Many women juggle the role of both worker and matriarch, playing an integral role in society by not only taking on the responsibilities of raising the next generation and being the cornerstone of the family; but also by playing an active part in South Africa’s economy. This is according to Marine van Brakel, Chief Operating Officer at RCS, who says that as we close in on the last half of 2022 (and properly adjust to the relaxing of pandemic restrictions), the country should reflect on how the onset of COVID-19, now two and a half years later, sent the lives of working moms into a state of absolute disarray – especially those working in retail and the operational staff that support them – and what has been learnt from the pandemic.
Van Brakel explains that in South Africa, the role of women (and mothers and daughters as bastions of the family structure) in particular has become increasingly complex over the years as it requires more juggling than ever before – especially when factoring in a pandemic and all the changes that came along with it. “Research shows that 60% of children in South Africa have absent fathers, and that as a result approximately 40% of mothers and mother figures in South Africa are raising children alone, or looking after extended family, which makes the situation that more challenging.”
She says that as South Africa grappled with the pandemic – along with the hybrid working and childcare difficulties that came along with it – mothers in the local retail sector faced a particularly difficult time. “Retail is an “always on” industry, with the demand for high level service a constant. Due to these requirements, retailers and the industries serving them, like call centres, had to get creative in adapting to hybrid or remote work, flexible working hours and supporting family responsibility.”
Working in the retail sector was especially challenging for mothers and those supporting families during the pandemic, says van Brakel. “They were on the frontline with customers, with the constant threat of contracting COVID-19 and spreading it to their children and family. In the retail environment, employees with direct customer exposure were five times more likely to test positive for COVID-19.”

## [Source material]
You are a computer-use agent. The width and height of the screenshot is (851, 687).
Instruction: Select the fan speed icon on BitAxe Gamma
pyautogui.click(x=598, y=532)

## [Task requirements]
a) Rewrite the article on working mothers in South Africa, starting at "Many women juggle" and ending at "from the pandemic.", replacing "working moms" with "working mothers".
b) In the article on working mothers in South Africa, what percentage of children in South Africa have absent fathers, according to the research it cites?
The lines are separate from the article on working mothers in South Africa.

## [Responses by item number]
a)
Many women juggle the role of both worker and matriarch, playing an integral role in society by not only taking on the responsibilities of raising the next generation and being the cornerstone of the family; but also by playing an active part in South Africa’s economy. This is according to Marine van Brakel, Chief Operating Officer at RCS, who says that as we close in on the last half of 2022 (and properly adjust to the relaxing of pandemic restrictions), the country should reflect on how the onset of COVID-19, now two and a half years later, sent the lives of working mothers into a state of absolute disarray – especially those working in retail and the operational staff that support them – and what has been learnt from the pandemic.

b) 60%